Wednesday, January 17, 2007

Comfort in the arms of the cosmos

The night sky in November's New Hampshire is exceptionally dark. And since the last few nights have had just a sliver of moon, the Milky Way has been big, bright, and beautiful.

Wanna feel small? Bundle up, then lay on the ground and stare at the Milky Way. That cloudy band of light is billions of stars, dimmed and blurred by immersion in distance.

But it’s not just that. Now I'm going to try very hard to show you the Milky Way for the very first time.

You already know, that the Milky Way is also the name of our home galaxy. A flattened spiral, with wispy arms stretching across 100,000 light-years of space. Like this (which is a not-yet-possible picture by the way):

So the Milky Way is both?

How do we go from a Milky Way that is a faint band of light across the night sky, to a spiral galaxy of 100 billion stars?

Think about this... How can it be both?

Well, from where you’re laying on the surface of the earth, you look out into space along what’s called the Galactic Plane. Stars are more dense in the plane, and since we’re in one of the arms, it appears as a blurry band of light. Get it?... Not yet?

What it takes is a shift in perspective and this is where the power of visualization can help.

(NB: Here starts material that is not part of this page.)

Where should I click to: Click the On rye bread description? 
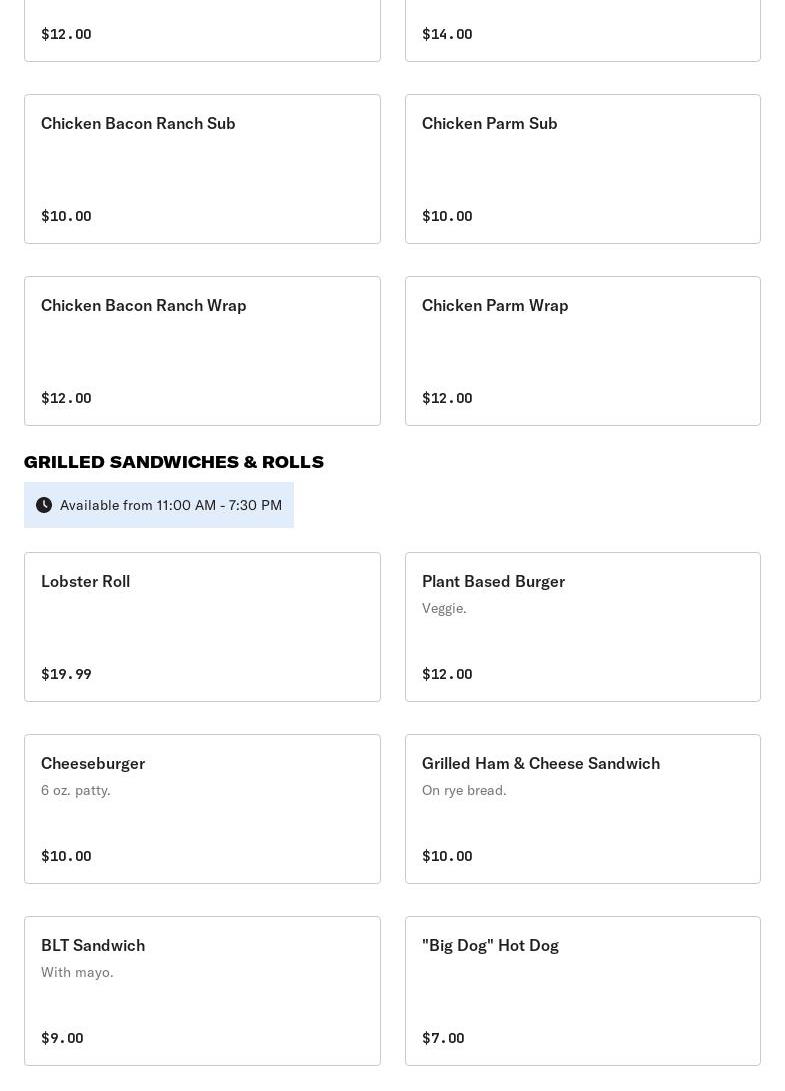click(x=464, y=790)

This Video Clip might be the first time you've ever seen the Milky Way for what it really is - our true place in the arms of a galaxy - the galaxy. Here's what will eventually happen when our Milky Way collides with our nearest neighbor galaxy, Andromeda.

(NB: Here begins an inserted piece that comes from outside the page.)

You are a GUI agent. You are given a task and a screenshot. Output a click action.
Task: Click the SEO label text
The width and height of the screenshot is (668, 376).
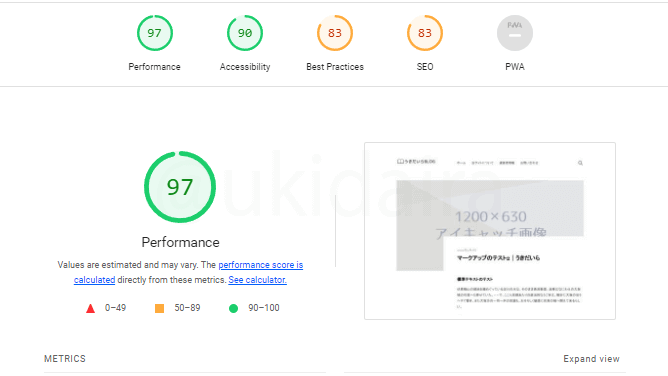pyautogui.click(x=425, y=67)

When you look at the Milky Way in the night sky, what you're actually seeing is our galaxy on edge. It’s not just a band of ethereal light we call the Milky Way, it IS THE MILKY WAY! They are the same thing. Now do you get it? All it really takes is a change in perspective. (Music in this clip is borrowed from the original COSMOS Soundtrack. I recommend you purchase the DVD Box set)

I think about these things when I’m feeling particularly lonely. Then all I have to do is aim my gaze down, and I'm suddenly surrounded by good worldly stuff. Kind of like being in the arms of a galaxy – no not kind of – exactly!


Unknown said...

That's the problem with Boston....can't really see the stars too much. I'm totally jealous:)

Oika Rich said...

your jealousy makes me feel even more lucky.

Unknown said...

I was wondering where the music on the Carl Sagan portal was from. It's so good!.....very soothing. By the are you? :)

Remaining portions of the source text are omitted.